In the dream world proposed by Microsoft, users don’t have to spend working time and ingenuity getting used to new software; systems departments don’t need to drive themselves to distraction ironing out the wrinkles in the new systems; and trading partners don’t have to run around in ever-decreasing circles trying to get their systems to work with them. These are petty details.

Later, there was even the suggestion from one of Frazer’s colleagues that there was a link between introducing Windows 95 and a rise in the increase in UK productivity in 1995 (“nearly doubling” from 1.9% to 2.9%, i.e. increasing by just over half). I was expecting him to finish by saying, “Coincidence? I think not.” Anyone who struggled with Win95 at the time will understand how ludicrous a claim this is. Any rise will have been despite the introduction of Win95.

Samuel Johnson’s dictum—“patriotism is the last refuge of a scoundrel”—came to mind while I sat through this bombardment of dodgy stats and implausible insinuations. I doubt that Gordon Frazer is a scoundrel, or any of his colleagues there that day, but I did think they were desperate.

There were many references to this being the biggest launch in Microsoft’s recent history and I think the clue lies there. The marketing difficulty Microsoft has is simple: Why should people care? So what if you’ve made a bet-your-company decision? So what if thousands of programmers have spent millions of hours producing unimaginable amounts of code?

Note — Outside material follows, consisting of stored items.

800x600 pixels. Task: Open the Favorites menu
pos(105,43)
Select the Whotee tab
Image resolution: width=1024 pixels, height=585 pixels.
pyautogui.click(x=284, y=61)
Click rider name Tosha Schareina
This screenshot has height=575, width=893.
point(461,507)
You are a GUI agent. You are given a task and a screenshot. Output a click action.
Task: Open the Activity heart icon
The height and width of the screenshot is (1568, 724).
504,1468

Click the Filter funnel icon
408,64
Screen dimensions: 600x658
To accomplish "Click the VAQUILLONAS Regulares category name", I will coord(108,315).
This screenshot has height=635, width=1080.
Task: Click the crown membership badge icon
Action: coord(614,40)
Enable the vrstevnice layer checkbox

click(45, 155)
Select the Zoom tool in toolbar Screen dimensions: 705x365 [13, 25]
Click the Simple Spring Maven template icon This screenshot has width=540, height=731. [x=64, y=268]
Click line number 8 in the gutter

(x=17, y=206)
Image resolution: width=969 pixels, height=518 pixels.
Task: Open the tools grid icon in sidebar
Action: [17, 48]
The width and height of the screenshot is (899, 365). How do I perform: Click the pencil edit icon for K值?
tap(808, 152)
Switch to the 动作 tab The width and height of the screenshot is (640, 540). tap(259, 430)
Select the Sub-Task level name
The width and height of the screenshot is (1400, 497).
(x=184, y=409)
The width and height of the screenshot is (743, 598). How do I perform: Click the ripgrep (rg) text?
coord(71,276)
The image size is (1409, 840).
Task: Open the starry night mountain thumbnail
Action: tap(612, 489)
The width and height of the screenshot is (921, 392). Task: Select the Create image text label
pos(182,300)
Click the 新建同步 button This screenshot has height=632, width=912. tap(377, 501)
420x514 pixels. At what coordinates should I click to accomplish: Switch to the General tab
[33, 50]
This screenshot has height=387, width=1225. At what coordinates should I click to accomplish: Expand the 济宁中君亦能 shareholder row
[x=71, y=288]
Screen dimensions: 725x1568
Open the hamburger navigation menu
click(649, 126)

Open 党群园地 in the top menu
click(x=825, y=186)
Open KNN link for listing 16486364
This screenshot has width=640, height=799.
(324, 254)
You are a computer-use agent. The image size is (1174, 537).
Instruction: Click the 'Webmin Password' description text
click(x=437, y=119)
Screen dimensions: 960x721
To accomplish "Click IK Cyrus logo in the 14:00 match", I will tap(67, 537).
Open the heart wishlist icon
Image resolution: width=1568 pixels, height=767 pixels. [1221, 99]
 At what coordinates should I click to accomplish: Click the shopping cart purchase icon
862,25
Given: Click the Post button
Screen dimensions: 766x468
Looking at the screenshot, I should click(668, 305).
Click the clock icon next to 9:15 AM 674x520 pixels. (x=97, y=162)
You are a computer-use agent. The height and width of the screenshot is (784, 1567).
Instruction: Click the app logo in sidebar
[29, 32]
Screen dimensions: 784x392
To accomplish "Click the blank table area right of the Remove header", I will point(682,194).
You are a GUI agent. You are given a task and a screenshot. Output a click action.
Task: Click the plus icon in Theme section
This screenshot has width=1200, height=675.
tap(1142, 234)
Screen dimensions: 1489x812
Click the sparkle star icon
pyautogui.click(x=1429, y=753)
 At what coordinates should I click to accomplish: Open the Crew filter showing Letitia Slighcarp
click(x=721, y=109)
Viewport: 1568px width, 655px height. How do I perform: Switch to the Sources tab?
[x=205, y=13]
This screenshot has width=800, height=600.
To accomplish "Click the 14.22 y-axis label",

So what if this has been the most extensive beta testing programme since Neanderthal man emerged? These things matter to you, Mr (or Ms) Microsoft, but all we users care about it is whether the software is of value to us.

This question was not adequately dealt with during the afternoon. Microsoft had gathered some corporate users there (and I know how hard that can be) but we didn’t hear enough from them. There was a short panel session with three of them, from CapGemini, QinetiQ and Newham Borough Council, and video testimony from a couple more. What they had to say was interesting but there was no time for a sensibly paced presentation of their evidence or for any examination of it. And you can’t cross-question a video.

Oh, and there were also some glimpses of the products involved, delivered in high-speed demonstrations and viewable in blurred form on too few and too small screens. What was the point of that, I wondered? Admittedly, we were granted a whole 15 minutes afterwards (gosh!) for a closer look at all the products but I forewent the opportunity. Another day.

Given that the afternoon was labelled “the launch for business”, I was hoping for more about business and what this new software could do for it. Perhaps this trio of products will have a dramatically beneficial effect on the productivity of the organizations that use it. If so, Microsoft failed to offer convincing evidence of it. I also remain sceptical that any piece of software can have a measurable effect on the performance of the UK economy.